#### EXERCISE PROMPT:
The expected response is a copy of every line in the entries below that includes the word "computer".

--- ENTRIES PROVIDED Enclosed Below ---

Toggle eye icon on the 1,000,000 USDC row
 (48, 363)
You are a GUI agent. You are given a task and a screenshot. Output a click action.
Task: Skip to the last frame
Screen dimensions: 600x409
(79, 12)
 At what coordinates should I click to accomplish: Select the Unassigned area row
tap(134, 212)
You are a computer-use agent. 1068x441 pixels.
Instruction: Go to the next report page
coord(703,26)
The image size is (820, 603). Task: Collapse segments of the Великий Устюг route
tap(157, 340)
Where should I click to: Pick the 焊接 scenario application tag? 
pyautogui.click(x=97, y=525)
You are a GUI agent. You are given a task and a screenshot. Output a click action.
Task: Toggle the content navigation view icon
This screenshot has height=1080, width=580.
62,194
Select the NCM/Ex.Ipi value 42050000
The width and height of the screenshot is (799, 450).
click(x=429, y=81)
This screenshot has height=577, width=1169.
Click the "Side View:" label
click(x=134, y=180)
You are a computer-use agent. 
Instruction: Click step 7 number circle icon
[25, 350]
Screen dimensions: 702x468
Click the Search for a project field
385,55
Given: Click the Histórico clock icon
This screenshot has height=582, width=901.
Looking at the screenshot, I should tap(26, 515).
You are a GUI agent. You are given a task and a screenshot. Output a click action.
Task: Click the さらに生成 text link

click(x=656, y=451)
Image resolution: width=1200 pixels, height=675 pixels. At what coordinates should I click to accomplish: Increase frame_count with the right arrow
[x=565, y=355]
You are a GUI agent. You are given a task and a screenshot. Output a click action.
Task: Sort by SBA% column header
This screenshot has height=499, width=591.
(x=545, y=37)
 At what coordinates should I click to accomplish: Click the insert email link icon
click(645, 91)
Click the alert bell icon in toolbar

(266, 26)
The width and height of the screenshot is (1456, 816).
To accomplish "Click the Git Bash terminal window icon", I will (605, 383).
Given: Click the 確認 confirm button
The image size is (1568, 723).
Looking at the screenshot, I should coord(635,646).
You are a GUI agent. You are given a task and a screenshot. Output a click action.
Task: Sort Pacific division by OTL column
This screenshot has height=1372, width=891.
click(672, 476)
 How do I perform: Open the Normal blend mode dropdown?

--- End of Enclosed ENTRIES PROVIDED ---

#### TASK RESULT:
You are a computer-use agent. 1068x441 pixels.
You are a computer-use agent. 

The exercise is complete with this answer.